For the first time in 75 years, Fiesta—San Antonio’s annual ten-day cultural festival that brings together more than one hundred organizations and nearly 3.5 million people to celebrate the city’s history with food, music, and parades—will not take place in April. As of this morning, the city’s annual “party with a purpose” is rescheduled for November. 

In light of the city’s first travel-related COVID-19 case late last night, Mayor Ron Nirenberg extended a seven-day public health emergency for San Antonio, a measure that also prohibits large gatherings of five hundred people or more. The emergency effectively canceled events in the immediate future, including the Tejano Music Awards Fan Fair, scheduled for this weekend, and the St. Patrick’s Day Festival and Parade, but originally left Fiesta’s future in April uncertain. 

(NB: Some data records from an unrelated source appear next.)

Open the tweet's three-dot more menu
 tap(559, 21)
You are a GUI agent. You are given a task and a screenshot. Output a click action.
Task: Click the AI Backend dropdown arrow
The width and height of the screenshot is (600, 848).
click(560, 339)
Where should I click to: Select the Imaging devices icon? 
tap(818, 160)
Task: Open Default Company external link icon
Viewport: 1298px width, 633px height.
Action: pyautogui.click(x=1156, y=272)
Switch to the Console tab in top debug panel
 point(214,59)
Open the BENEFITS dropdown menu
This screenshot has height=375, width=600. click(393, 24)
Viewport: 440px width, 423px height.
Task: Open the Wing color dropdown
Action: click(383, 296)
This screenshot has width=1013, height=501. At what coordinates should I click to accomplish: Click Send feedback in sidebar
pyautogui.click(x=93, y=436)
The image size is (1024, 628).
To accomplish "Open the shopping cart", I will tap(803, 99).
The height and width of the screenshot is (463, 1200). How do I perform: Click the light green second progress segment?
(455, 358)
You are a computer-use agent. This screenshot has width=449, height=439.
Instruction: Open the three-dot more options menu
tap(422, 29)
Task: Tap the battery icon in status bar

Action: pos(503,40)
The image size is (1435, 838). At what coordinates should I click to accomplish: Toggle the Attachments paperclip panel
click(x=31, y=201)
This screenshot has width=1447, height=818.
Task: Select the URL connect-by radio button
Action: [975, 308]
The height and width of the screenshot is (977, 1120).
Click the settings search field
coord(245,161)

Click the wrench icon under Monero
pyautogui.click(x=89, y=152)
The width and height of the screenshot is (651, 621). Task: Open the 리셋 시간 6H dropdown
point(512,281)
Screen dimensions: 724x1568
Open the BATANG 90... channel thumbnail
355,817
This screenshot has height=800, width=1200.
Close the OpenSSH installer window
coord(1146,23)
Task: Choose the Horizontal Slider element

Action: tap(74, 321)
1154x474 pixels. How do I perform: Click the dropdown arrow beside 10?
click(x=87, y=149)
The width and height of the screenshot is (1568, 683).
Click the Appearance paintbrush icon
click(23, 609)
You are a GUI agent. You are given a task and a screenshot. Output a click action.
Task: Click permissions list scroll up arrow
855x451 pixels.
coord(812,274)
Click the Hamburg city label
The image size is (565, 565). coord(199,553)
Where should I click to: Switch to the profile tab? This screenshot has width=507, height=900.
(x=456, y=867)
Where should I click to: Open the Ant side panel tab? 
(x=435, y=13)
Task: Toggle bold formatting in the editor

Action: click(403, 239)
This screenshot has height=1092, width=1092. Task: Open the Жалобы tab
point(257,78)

With two other massive Texas events—Austin’s South by Southwest Festival and the Houston Livestock Show and Rodeo—canceling in the past week, the city of San Antonio has faced mounting pressure to call off Fiesta. Some believed that the festival could avoid cancellation because of the largely local crowd that it draws: while nearly 75 percent of SXSW attendees are international, 75 percent of Fiesta’s attendees live in the San Antonio area, according to Amy Shaw, executive director of the Fiesta San Antonio Commission. But as awareness around the virus grows, and non-travel-related cases continue to crop up throughout Texas, local and state authorities alike have stressed caution to help slow community spread of the disease, and by urging people to practice social isolation as much as they can. As of Friday, the San Antonio Book Festival, originally scheduled for early April, has also been canceled. 

At a press conference this afternoon, reporters raised concerns that holding the festival from November 5 through 15 would clash with other area events that take place in the fall, such as Wurstfest and Luminaria. “Is San Antonio a town that can’t have more than one party at the same time?” Nirenberg responded. “It’s hard to figure out where the Fiesta begins and ends because we’re in a constant state of community celebration, but what we’re saying is that we’re going to take the precautions necessary to take care of your health. The Fiesta will go on.”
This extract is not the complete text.